Sometimes Wrong but rarely in doubt!

24 September 2009

Some Inspired Sarcasm

Author Mad Mike Williamson post this gem on Baen's Bar. Some of the comments are fine examples of sarcasm and satire.

I recommend that you read the post and then start reading the comments at the bottom page and working your way up.

The one that are serious are just sad really, at least the Catholics had the right idea, confess your sins in secret or anonymously . The motivation I believe was that you would be more likely to confess all your sins. The blogger would have you piously mouth your sins to the world which I feel is really just committing one the seven deadly sins - pride.

Listening to all the eco-propaganda is enough to make a fellow decide to have himself cremated after a long life just so he can poke a stick in the greenies' eyes from the grave.

Addendum 19 October 2009

A friend sent this message to me offline and I thought it was sarcastic enough to post as an addendum to the orginal post:

I could feel my intelligence dwindling as I read the original post and even further as I read the comments. Some of the sarcastic ones were funny, so I laughed as my brain rapidly atrophied.

My biggest environmental sin is listening to and spending time thinking about the environmental issues instead of just living a sensible life. Every time Bugbear sends me another article that enrages him (usually from some source of 'greeny' nature), I find myself wasting time contemplating this issue. During those moments, my body burns fuel and produces wastes. Generally, lights are on and other machinery is running. OH, THE HUMANITY!

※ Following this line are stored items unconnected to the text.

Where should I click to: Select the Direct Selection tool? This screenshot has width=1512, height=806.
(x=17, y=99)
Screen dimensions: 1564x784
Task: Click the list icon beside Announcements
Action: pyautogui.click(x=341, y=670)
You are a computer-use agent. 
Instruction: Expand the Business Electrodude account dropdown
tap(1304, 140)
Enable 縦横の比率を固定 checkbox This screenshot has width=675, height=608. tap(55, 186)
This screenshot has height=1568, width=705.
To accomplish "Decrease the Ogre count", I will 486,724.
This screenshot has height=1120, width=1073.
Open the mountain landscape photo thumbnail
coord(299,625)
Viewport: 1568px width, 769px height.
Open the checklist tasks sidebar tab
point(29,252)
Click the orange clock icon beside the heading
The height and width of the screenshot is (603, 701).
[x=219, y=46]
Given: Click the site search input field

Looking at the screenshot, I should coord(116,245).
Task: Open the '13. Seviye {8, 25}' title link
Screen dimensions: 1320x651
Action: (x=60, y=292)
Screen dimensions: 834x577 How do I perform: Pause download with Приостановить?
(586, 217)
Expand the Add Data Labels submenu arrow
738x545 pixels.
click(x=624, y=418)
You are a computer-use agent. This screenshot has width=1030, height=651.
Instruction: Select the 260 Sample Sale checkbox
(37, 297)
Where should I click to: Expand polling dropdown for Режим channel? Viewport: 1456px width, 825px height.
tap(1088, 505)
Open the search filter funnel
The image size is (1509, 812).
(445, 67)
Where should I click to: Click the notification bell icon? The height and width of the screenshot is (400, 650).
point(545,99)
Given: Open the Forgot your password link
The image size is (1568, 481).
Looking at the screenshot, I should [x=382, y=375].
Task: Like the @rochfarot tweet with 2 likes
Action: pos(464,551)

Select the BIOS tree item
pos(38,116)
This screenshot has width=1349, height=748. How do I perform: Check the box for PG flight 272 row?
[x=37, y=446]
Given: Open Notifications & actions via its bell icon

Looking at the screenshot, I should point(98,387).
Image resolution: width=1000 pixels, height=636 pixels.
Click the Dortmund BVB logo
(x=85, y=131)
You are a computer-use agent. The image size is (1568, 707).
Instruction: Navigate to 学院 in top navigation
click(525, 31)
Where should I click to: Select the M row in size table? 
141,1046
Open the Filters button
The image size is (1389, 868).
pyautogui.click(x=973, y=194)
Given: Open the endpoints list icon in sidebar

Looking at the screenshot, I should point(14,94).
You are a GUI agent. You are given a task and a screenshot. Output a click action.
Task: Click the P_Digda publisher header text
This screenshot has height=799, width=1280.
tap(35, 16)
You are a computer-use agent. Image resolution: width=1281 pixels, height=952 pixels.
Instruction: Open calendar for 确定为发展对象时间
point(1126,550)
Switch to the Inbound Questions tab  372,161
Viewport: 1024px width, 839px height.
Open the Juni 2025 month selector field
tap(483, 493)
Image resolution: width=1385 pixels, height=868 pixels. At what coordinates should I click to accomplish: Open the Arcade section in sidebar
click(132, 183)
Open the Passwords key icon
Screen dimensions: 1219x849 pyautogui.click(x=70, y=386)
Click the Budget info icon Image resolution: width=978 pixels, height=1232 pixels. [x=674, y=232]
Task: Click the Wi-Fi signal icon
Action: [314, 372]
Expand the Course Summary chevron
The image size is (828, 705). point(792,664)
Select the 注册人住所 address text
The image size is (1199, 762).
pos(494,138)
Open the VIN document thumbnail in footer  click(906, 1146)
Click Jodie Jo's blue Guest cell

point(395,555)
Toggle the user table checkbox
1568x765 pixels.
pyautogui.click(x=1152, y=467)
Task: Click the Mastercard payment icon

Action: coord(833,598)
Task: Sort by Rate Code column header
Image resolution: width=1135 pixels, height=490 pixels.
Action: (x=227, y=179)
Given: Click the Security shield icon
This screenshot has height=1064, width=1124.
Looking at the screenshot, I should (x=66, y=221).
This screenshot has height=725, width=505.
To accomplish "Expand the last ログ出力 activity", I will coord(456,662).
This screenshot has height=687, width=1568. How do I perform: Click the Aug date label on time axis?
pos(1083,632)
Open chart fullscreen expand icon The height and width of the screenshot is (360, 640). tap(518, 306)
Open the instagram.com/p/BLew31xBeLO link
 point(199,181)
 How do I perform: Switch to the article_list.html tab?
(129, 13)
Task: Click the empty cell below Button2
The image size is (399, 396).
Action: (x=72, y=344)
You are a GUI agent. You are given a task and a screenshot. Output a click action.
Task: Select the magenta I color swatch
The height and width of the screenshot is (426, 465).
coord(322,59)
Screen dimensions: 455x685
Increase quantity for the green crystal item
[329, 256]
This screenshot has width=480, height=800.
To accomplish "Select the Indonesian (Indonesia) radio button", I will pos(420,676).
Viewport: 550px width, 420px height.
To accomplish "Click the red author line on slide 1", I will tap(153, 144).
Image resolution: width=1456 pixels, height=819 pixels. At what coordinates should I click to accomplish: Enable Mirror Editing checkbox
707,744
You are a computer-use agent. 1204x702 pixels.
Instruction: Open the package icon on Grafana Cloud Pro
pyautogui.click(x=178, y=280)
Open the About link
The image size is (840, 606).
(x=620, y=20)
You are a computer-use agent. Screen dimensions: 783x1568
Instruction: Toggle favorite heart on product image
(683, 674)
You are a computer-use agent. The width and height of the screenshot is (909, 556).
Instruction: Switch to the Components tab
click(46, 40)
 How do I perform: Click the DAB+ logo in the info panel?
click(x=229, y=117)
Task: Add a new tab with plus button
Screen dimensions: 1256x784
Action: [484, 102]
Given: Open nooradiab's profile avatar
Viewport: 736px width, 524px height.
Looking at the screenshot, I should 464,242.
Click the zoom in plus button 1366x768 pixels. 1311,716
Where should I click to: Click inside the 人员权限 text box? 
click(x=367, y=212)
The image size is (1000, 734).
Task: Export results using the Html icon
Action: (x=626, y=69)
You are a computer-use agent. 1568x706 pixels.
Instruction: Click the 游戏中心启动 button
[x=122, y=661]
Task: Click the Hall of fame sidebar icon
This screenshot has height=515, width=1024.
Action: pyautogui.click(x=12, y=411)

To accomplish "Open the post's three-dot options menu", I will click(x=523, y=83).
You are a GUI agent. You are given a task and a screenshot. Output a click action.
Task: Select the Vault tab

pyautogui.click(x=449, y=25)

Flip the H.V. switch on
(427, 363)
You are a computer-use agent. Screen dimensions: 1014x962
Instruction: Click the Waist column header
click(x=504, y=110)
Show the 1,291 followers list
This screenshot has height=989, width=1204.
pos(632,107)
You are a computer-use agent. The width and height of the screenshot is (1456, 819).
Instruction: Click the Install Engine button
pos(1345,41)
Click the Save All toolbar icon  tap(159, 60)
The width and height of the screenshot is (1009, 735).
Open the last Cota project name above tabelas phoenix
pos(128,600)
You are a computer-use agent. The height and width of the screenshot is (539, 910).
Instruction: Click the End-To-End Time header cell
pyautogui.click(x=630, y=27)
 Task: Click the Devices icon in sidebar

I vow to correct this sin by not spending any time reading about the 'alleged' environment. Most of the greenies wouldn't know the environment if it bit them, because they never spend any time in it. Many also have little or no scientific knowledge and lack even basic human suspicion of snake-oil salesmen.

I am sure there are environmental issues. I am sure humanity has caused some of them. But for the life of me, I can only identify a few of these and they are fairly blatant. Most of the others are conjectural, backed up by hocus pocus, and sold by flim-flam. Consequently, I trust little I see or hear on either side of this debate. Thus, any time I waste contemplating this debate (including, ironically, writing this reply) is a sin against the environment as well as a sin against my level of Zen.

The environment won't be saved or damned by anything I personally do. And I don't have much influence on the lives of others in any prescriptive or prohibitive fashion, so I pretty much can't dictate to others (even assuming I knew enough or was inclined to - the former I certainly do not and the latter I certainly will not).

I give up. Less talking about the environment. If you want to do something about it, go pick up some garbage from the parks and roadsides. Go plant some trees. And get the heck off my Internets with this rubbish....

2 comments:

  1. I think you must be mistaken or the name 'Seven Deadly Sins' was clearly spoken with an ironic tongue-in-cheek.

    I know this because if it was actually lethal, you and several others of my acquaintance would be 'shuffled off this mortal coil', would be 'pushing up daisies', would have 'kicked it', would be 'singing with the choir eternal', or 'to wit, would be D-E-A-D dead - as a stone'.

    So I assume that it's only a 'mildly annoying sin' rather than actually deadly.

    Just in the interest of perspective.

    And of course, no sign of saracasm. Could not find it with a map!